Dozens of mothers and their children crowded a hallway at the Hawaii State Capitol on Monday afternoon hoping to shoot down a proposal to increase government oversight of home births.

The measure, , creates a regulatory framework for people who help women give birth at home. Home births currently aren’t regulated in Hawaii and advocates for the bill say that it would make such births safer for women and their babies.

The Senate committees on health, consumer protection and the judiciary considered the bill in a joint hearing on Monday afternoon. The measure is backed by more than half of the Senate, including Senate Majority Leader Brickwood Galuteria.

Hawaii Sen. Josh Green, himself a physician, introduced the bill, one of several proposals this session that seeks to exert more state control over the traditional healing community.

SB 2569 requires midwives to be licensed and creates a board that would establish rules, investigate complaints and take disciplinary action against home birth providers when necessary. It also limits home births to women with low-risk pregnancies and saddles home birth providers with record-keeping requirements.

The bill attracted hours of emotional testimony on Monday from doctors, midwives and traditional healers. Green said the level of passion in the testimony took him by surprise; he hasn’t heard testimony that emotional since he considered a bill on physician-assisted suicide three years ago.

“I think, to be honest, what we were debating was sacred to people,” he told Civil Beat after the hearing. “Those who want to deliver at home have a sacred trust that shouldn’t be broken. The medical community has a sacred obligation to do everything in their power to make sure everything is safe for mothers and babies. When those two worlds collided, it created an explosive discussion.”

Green decided to put off voting on the bill until Wednesday afternoon.

Instead of moving forward with the original proposal, the senator from the Big Island plans to modify the bill to establish a working group to study and make recommendations on how best to regulate home births.

Many doctors supported Green’s original bill because of the safety risks associated with delivering babies outside of a hospital. The Hawaii Medical Association said in its written testimony that Hawaii doctors have received many phone calls from midwives when there are medical complications during home births.

“If you have to get a license to cut hair, you should have to get a license to deliver a baby,” the association argued.

The American Congress of Obstetricians and Gynecologists also supported SB 2569, listing in its written testimony terrible examples of home births gone wrong. The organization pointed to a study that said babies delivered at home are four times more likely to die than those born in the hospital.

But to the mothers who waited for hours on Monday with their children to testify against the measure, Green’s proposal is a gross overreach of government power.

Several of the hundreds of people who testified against the bill were Native Hawaiians who said the measure would infringe on their cultural rights.
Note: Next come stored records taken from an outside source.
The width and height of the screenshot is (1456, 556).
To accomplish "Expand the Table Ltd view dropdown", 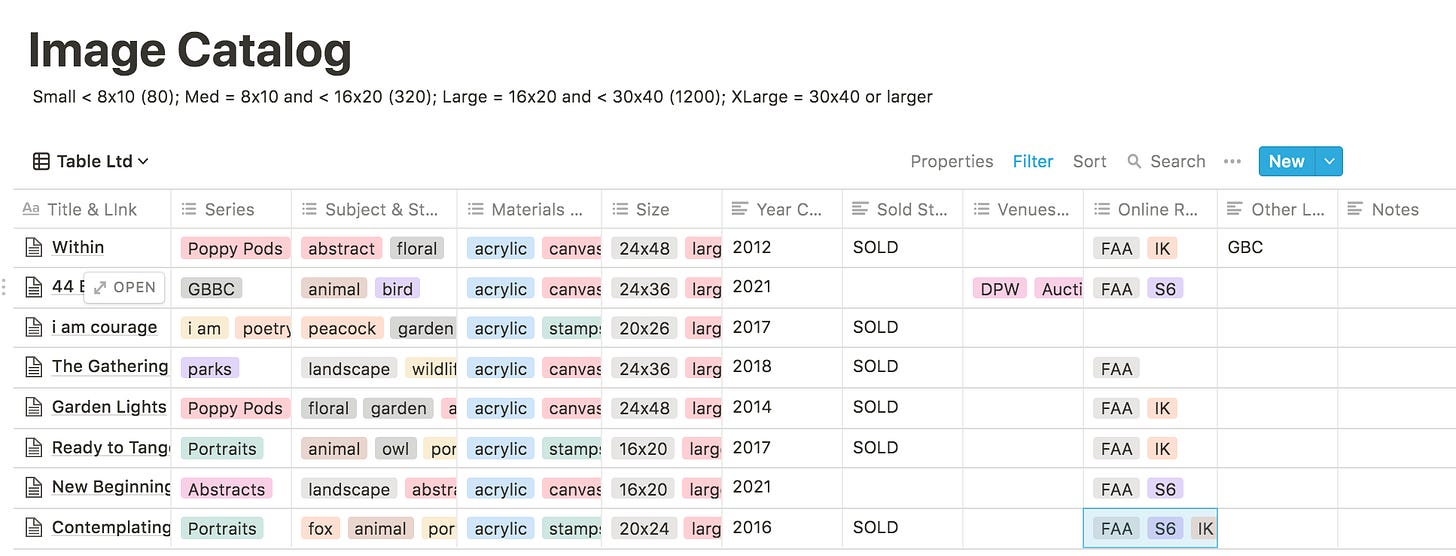I will 143,161.
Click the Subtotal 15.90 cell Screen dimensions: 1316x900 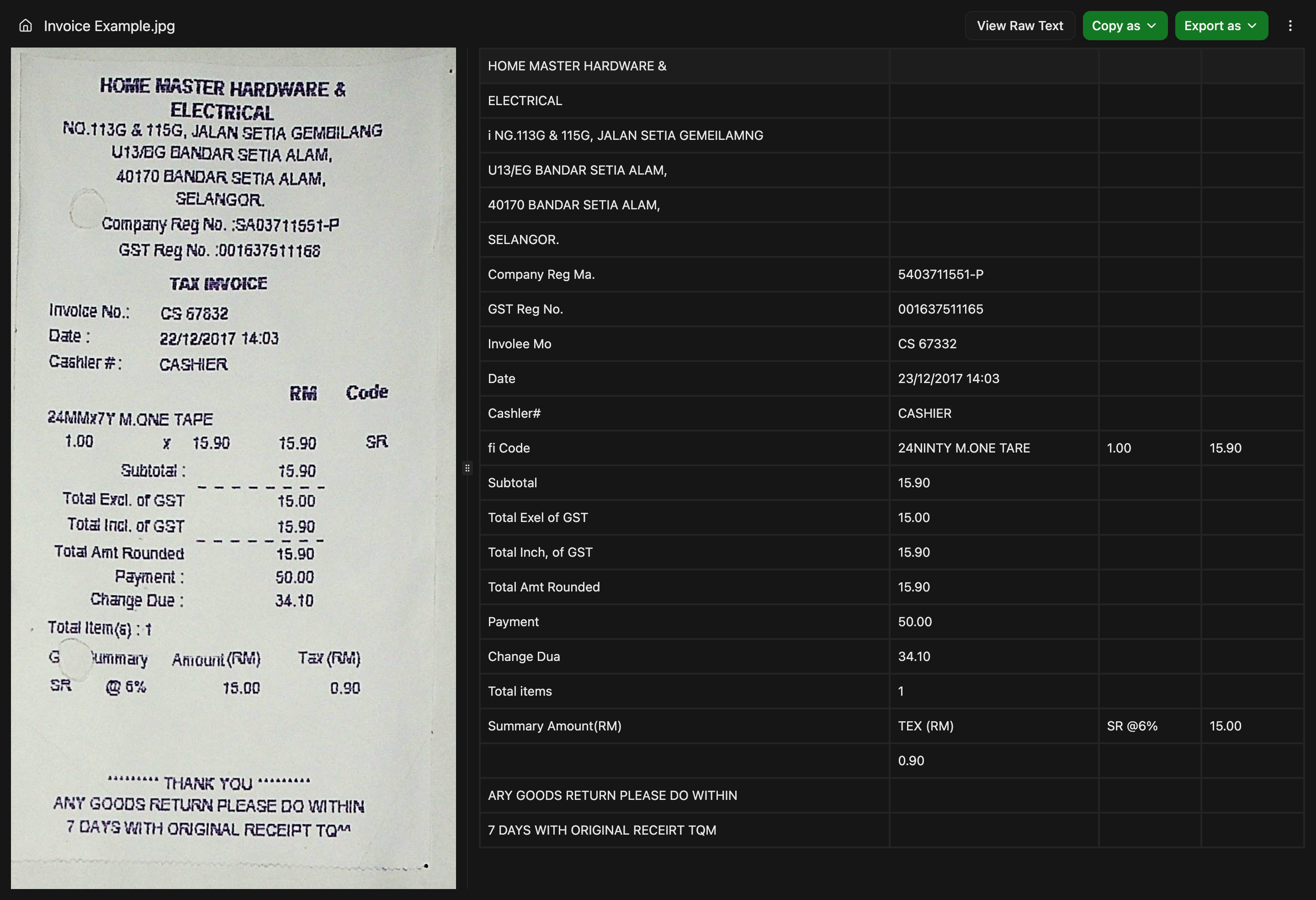tap(914, 483)
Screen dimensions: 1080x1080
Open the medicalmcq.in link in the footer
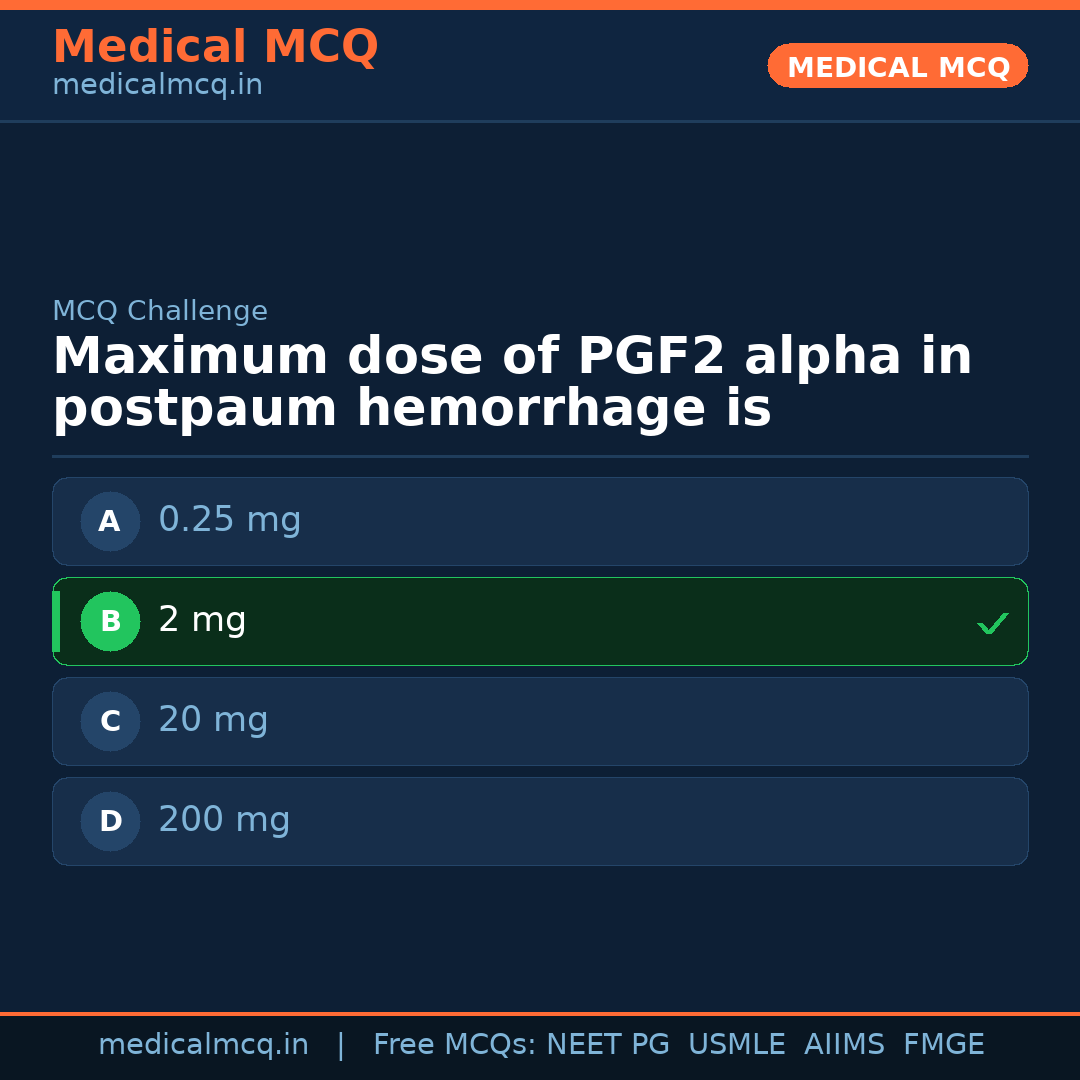pyautogui.click(x=203, y=1045)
Others characterized it as a feminist, or even human rights issue.

Hawaii Sen. Josh Green in hearing about regulating home births at the Hawaii State Capitol on Feb. 10, 2014. (PF Bentley/Civil Beat)
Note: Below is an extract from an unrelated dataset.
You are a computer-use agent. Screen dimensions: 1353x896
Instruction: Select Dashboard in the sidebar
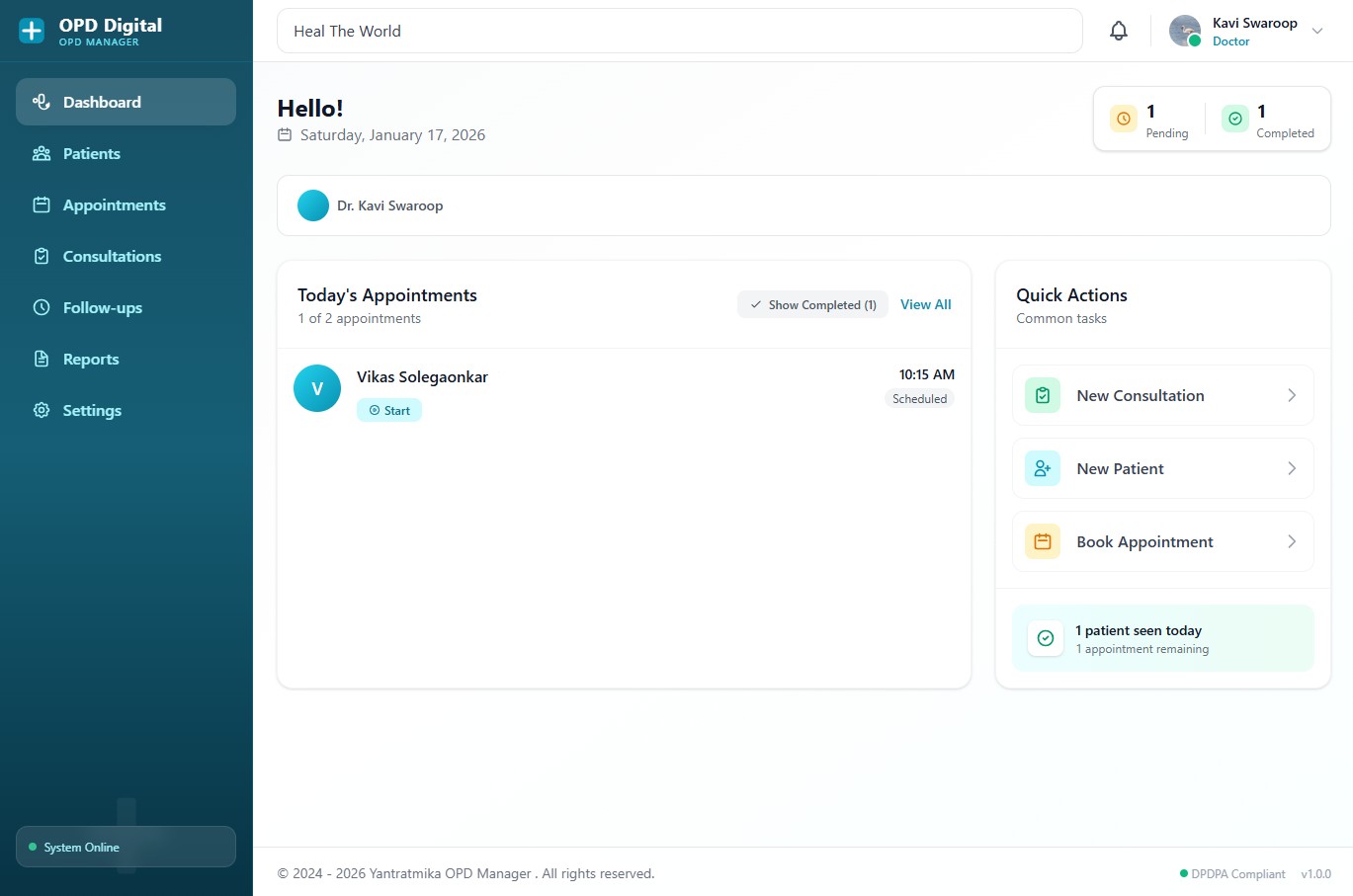[101, 101]
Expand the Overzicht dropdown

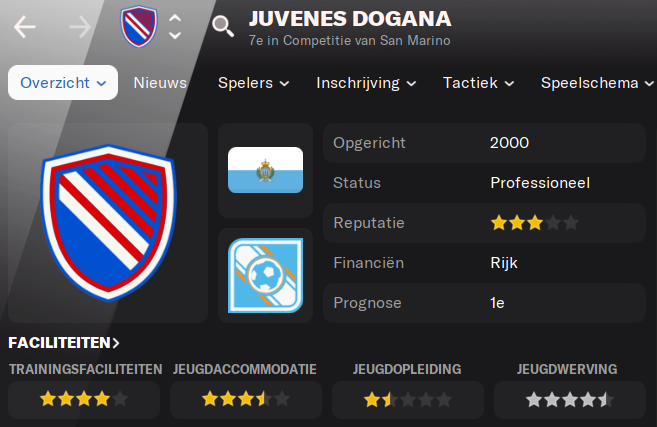coord(63,83)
Elisa Spring, a 36-year-old mother of three, said the bill violates a woman’s right to choose where to give birth to her children.

Spring went to the hospital to have her first two kids but decided to give birth to her youngest child at home for spiritual reasons.
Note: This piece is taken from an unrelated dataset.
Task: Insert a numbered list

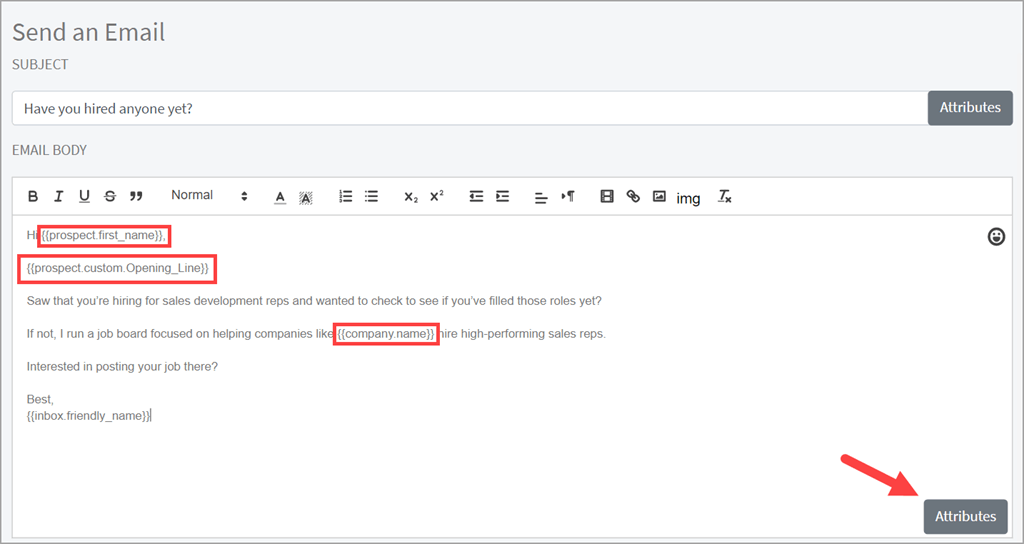Action: click(x=346, y=197)
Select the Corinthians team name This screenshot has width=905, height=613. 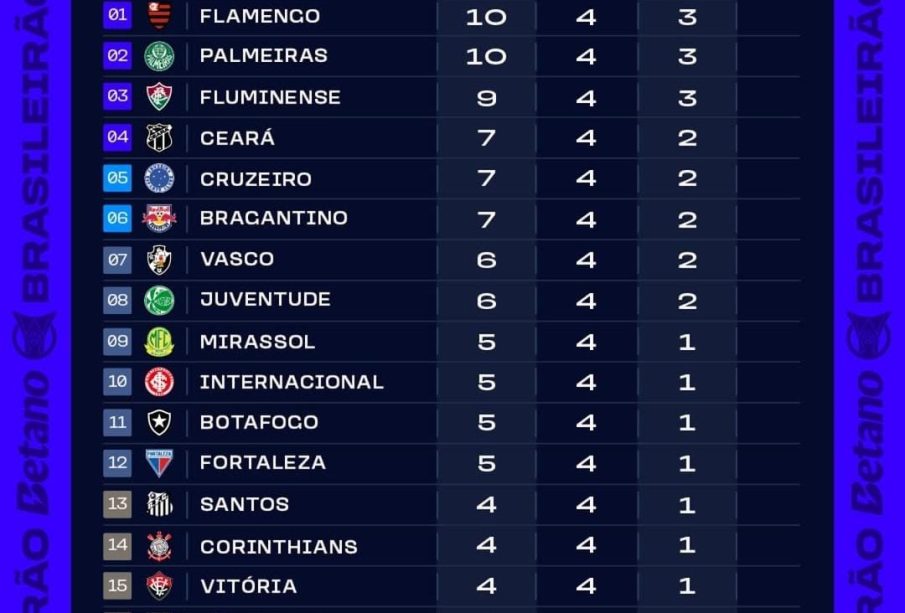[x=278, y=547]
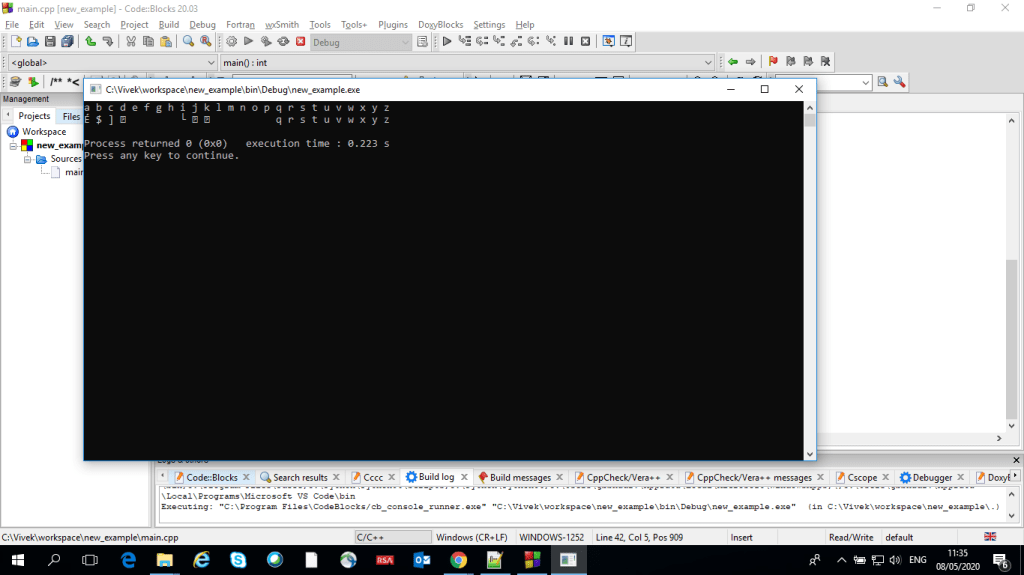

“We’ve made an assumption that hospitals are the best place to give birth and that’s not the truth for many women,” she said. “It’s a natural thing to birth a baby and we’ve forgotten that.”

Rebekah Stewart Botello, a 38-year-old mother of two with a third baby on the way, was angry at the idea that the government would challenge her decision to give birth at home. Her mother, a midwife, helped her give birth to her first two children and is planning to assist with her third.

Botello said that if the law passed and she got pregnant again, she wouldn’t obey it, even though, because of her age, hers might be considered a high-risk pregnancy. She challenged the notion that home births are more dangerous than procedures at the hospital.

“Why are you treating a natural process of life as a medical procedure?” she said. “It’s so unnecessary.”

Serena Green, a certified professional midwife, worries that Green’s bill would make her livelihood illegal. She has been working as a midwife since 2005 and is currently president of an organization called the Midwives Alliance of Hawaii. Green said regulations, if any, should originate from the community of midwives rather than through a top-down approach.

If the senator decides to move forward with a working group, Green said that it is “mandatory” that she and other midwives have a voice.

Sen. Green said after the hearing that he is hopeful that the different health care providers will be able to come to some consensus if he convenes a task force on the issue.

“I would never legislate against people who believe they have something spiritual at stake,” he said. “But even one death is too many. We have to find a way to bridge this gap.”